SEZIONE DEL DOCUMENTO.
====================

E poi, sempre secondo l’Authority “il fenomeno [ndr quello della sharing economy applicata al settore dei trasporti] dispiega importanti effetti sulla configurazione della offerta di servizi di autotrasporto di persone non di linea” e i Servizi tecnologici di mobilità – espressione con la quale l’Autorità definisce le piattaforme come Uber – consentono di intercettare una domanda di servizi di norma meno costosi di quelli offerti da taxi e NCC e resi disponibili con diverse modalità di erogazione” dando vita “ad un nuovo e specifico segmento del mercato della mobilità urbana non di linea rispetto a quello sottoposto a obblighi di servizio pubblico.”.
C’è spazio – e di questo l’Autorità di regolazione dei trasporti non sembra dubitare – perché i nuovi servizi di mobilità abilitati da app come Uber e l’attività svolta da conducenti professionisti e non professionisti grazie a tali servizi, coesistano con le attività di trasporto più tradizionali.
Tante le proposte dell’Authority a governo e Parlamento per fare in modo che si tratti di una convivenza civile e pacifica e dalla quale ci si guadagni tutti senza che nessuno debba rimetterci più di quanto non impongono le regole del mercato.

====================

DATI FORNITI.
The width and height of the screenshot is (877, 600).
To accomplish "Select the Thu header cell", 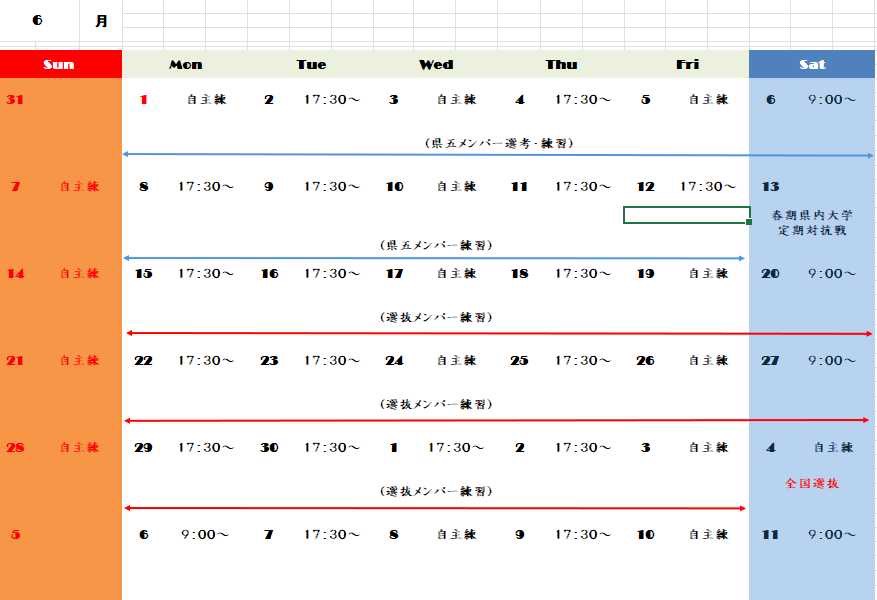I will tap(561, 64).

====================

LAVORO DA SVOLGERE.
**A)** Modifica il brano sui servizi di mobilità: riporta la parte che comincia con "Tante le proposte" e fermati dopo "regole del mercato.", mettendo "coesistenza" al posto di "convivenza".
**B)** Nel brano sui servizi di mobilità:
(i) Con quale espressione l'Autorità indica le piattaforme come Uber?
(ii) Rispetto a quelli di taxi e NCC, come sono di norma i servizi richiesti tramite queste piattaforme?
(iii) A chi sono rivolte le proposte dell'Authority?
**C)** Continua il brano sui servizi di mobilità a partire dalla sua ultima frase.
Il materiale non ha alcun legame con il brano sui servizi di mobilità.

RISPOSTE.
**A)**
Tante le proposte dell’Authority a governo e Parlamento per fare in modo che si tratti di una coesistenza civile e pacifica e dalla quale ci si guadagni tutti senza che nessuno debba rimetterci più di quanto non impongono le regole del mercato.

**B)**
(i) Servizi tecnologici di mobilità.
(ii) Meno costosi.
(iii) Al governo e al Parlamento.

**C)**
Occorre, tanto per cominciare, riconoscere maggior margine di manovra in termini imprenditoriali all’attività dei tassisti, accordando loro la possibilità di praticare sconti e tariffe differenziate ed occorre, soprattutto, abbattere i vincoli di territorialità che l’attuale disciplina pone a capo di chi esercita l’attività di noleggio con conducente giacché tali vincoli determinano inutili inefficienze e frammentano, in modo inopportuno, il mercato.
Ma occorre anche dettare alcune regole per i nuovi arrivati ovvero sia per chi, come Uber, fornisce servizi tecnologici di mobilità mettendo in contatto passeggeri e conducenti professionisti e non professionisti, sia per questi ultimi che, ad esempio, dovrebbero, secondo l’Autorità, iscriversi tutti in un apposito registro nazionale.
L’obiettivo delle regole per le nuove soluzioni di mobilità dovrebbe essere quello di garantire, per davvero ed in modo sostanziale, consumatori ed utenti sia in termini di sicurezza che in termini di trasparenza e correttezza nelle tariffe e, più in generale, nelle pratiche commerciali.
Ad accostare la segnalazione dell’Authority all’Ordinanza resa nei giorni scorsi dal Tribunale di Milano si ha la netta intenzione che la sintesi “calcistica” dell’incontro, proposta all’indomani del provvedimento dei giudici, fosse precisa e puntuale: Taxi 1, Uber 0 e utenti e consumatori -1.
Ora occorre ribaltare quel risultato e perché ciò avvenga servono due cose: nell’immediato che i Giudici del Tribunale di Milano, nel reclamo che Uber si accinge a depositare, rivedano la loro decisione anche alla luce della segnalazione dell’Autorità e nel breve-medio periodo che governo e Parlamento facciano tesoro delle indicazioni dell’Authority ed intervengano a dettare nuove regole.
A che serve, d’altra parte, avere un Autorità di Regolazione dei trasporti se, poi, non se ne seguono le indicazioni nello scrivere le leggi e, soprattutto, nell’interpretarle e nell’applicarle?